Good, but not as good as expected
The full first-quarter trading update – covering the months of April, May and June – is scheduled for release on 26 July. But in today’s update the firm said it expects to report growth in billings for the first quarter of the year up 6% compared to the equivalent period last year and up 2% at constant currency rates. The directors said there was a strong performance in revenue and cash flow driven by a “strong demand environment.”
That all sounds good but Q1 billings are lower than previously expected, so the company is actually reporting a ‘miss’ on anticipated business volumes, which could explain the share-price tumble. The firm points to its Enduser security business as being responsible for the shortfall because it “faced a particularly challenging comparable.”

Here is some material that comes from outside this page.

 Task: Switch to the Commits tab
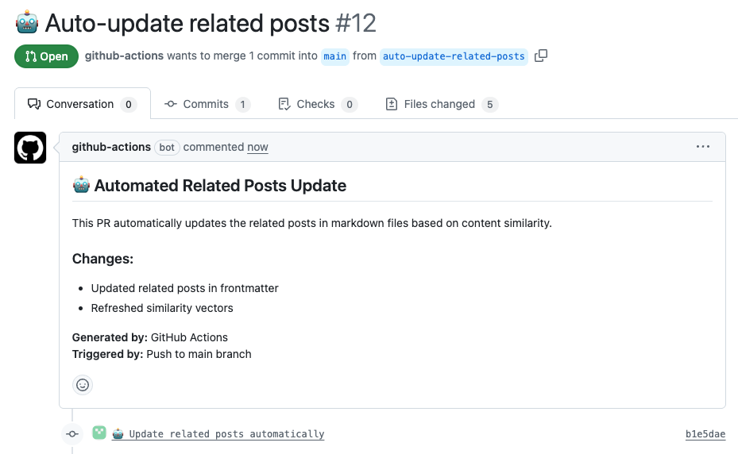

A miss on expectations it might have been, but underlying Enduser billings growth in the first quarter of 2018 was up 50% at constant currency rates after adjusting for a material contract that affected the figures in 2017, which is impressive and a good indicator that the growth story here remains on track. The directors reckon that high-profile global ransomware attacks, such as that by WannaCry, drove “the significant increase in demand for our Endpoint protection solutions.” The firm’s new next-generation endpoint solution, Intercept X, made a maiden contribution to the billing mix in the first quarter, which also helped the outcome.
Earnings set to rise
Looking forward, the company expects the same factors to influence the second quarter of the year, which will be measured against an “easier” prior-year comparable. Then, “as the prior-year comparators normalise,” the firm is anticipating ongoing constant currency billings growth measurable in mid-teen percentages in the second half of the year. Meanwhile, City analysts following the firm expect earnings to decline 6% for the trading year to March 2019 before shooting up around 44% the year after that.
Even after today’s share-price fall, the forward price-to-earnings ratio sits around 50, so the shares aren’t cheap when measured against these green-shoot earnings. But there’s a tangible growth story unfolding, which makes me keen to keep an eye on the stock with the idea of picking up a few shares at opportune moments.